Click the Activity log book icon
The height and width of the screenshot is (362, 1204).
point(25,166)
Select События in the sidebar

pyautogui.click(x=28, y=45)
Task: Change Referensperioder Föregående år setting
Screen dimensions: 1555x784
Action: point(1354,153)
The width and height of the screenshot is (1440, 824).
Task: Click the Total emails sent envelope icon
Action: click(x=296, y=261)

--

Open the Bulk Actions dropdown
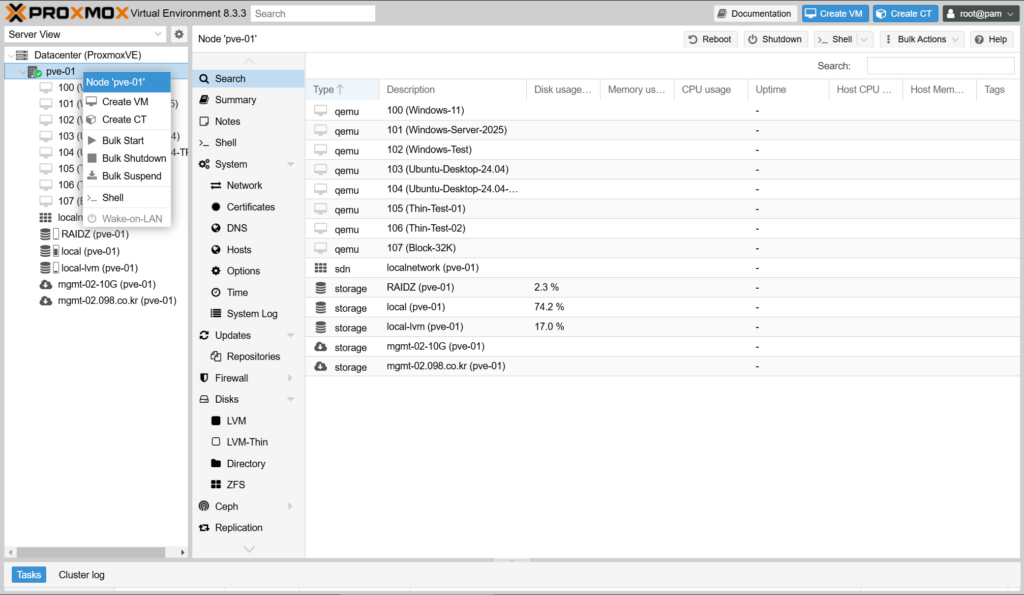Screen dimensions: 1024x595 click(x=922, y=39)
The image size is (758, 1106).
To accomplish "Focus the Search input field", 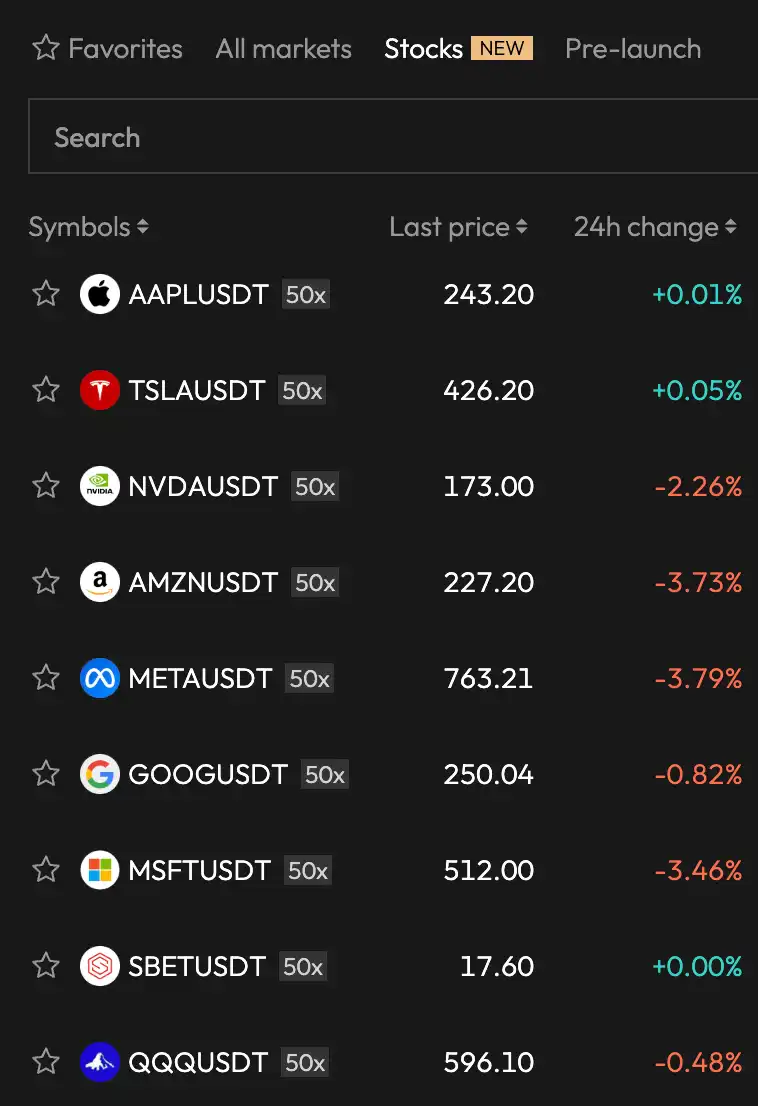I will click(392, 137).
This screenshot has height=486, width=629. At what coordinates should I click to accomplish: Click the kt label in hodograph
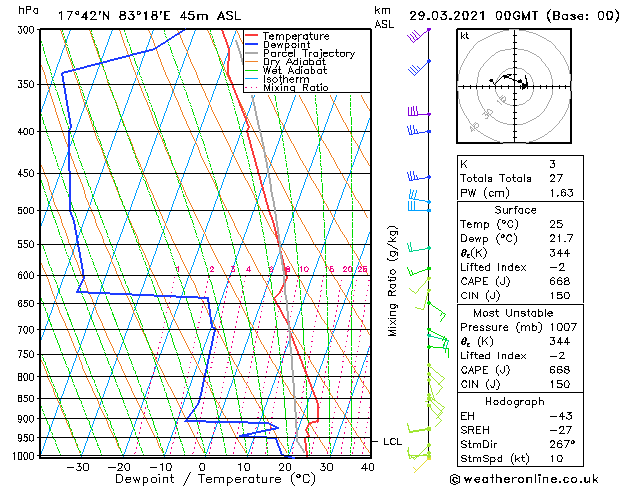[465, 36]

--

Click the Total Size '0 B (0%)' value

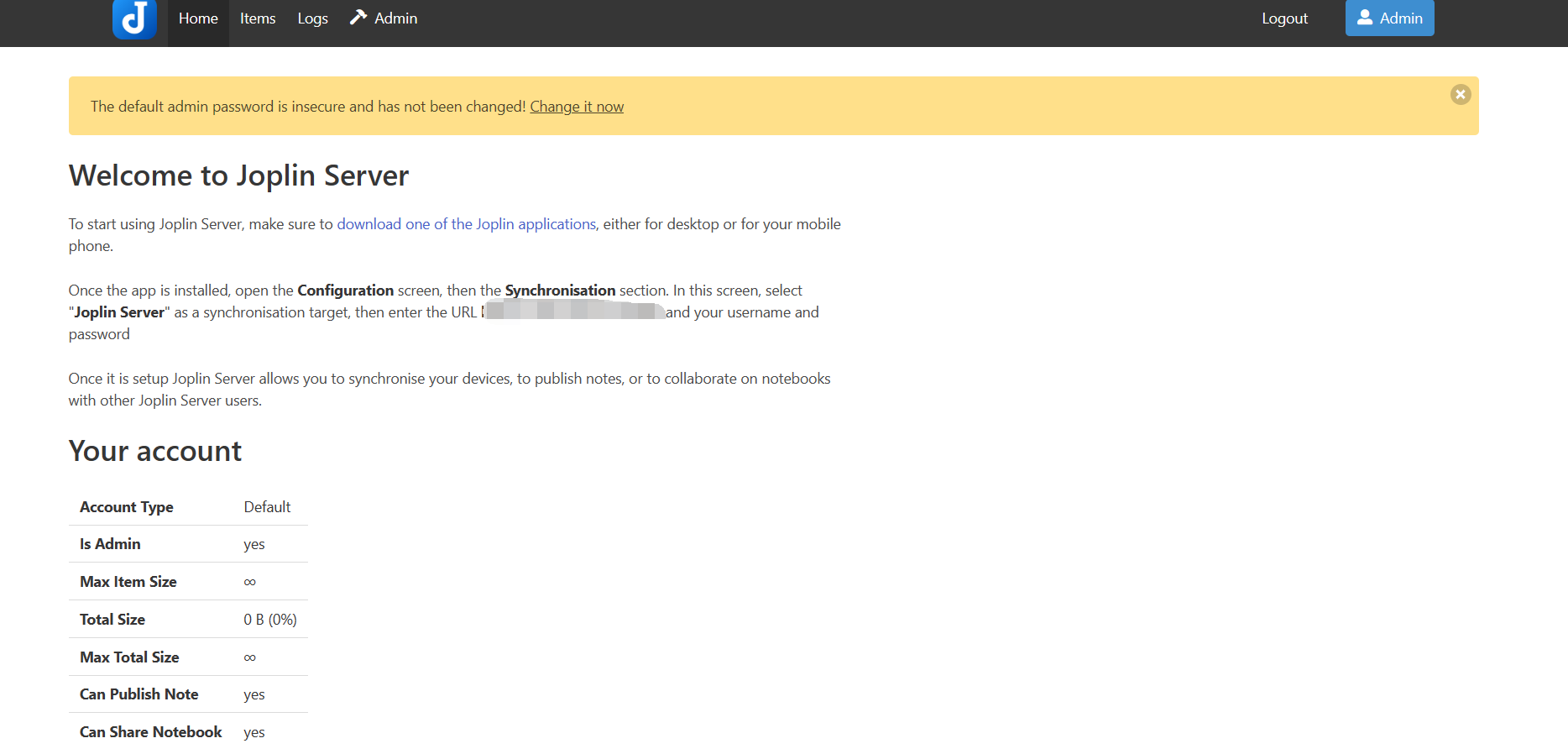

§ **Exercise**
Give again, word for word, every line of the listing above from the one with "Click the Activity log book icon" to the one with "Task: Change Referensperioder", both inclusive, and nothing beyond them.

§ **Solution to the problem**
Click the Activity log book icon
The height and width of the screenshot is (362, 1204).
point(25,166)
Select События in the sidebar

pyautogui.click(x=28, y=45)
Task: Change Referensperioder Föregående år setting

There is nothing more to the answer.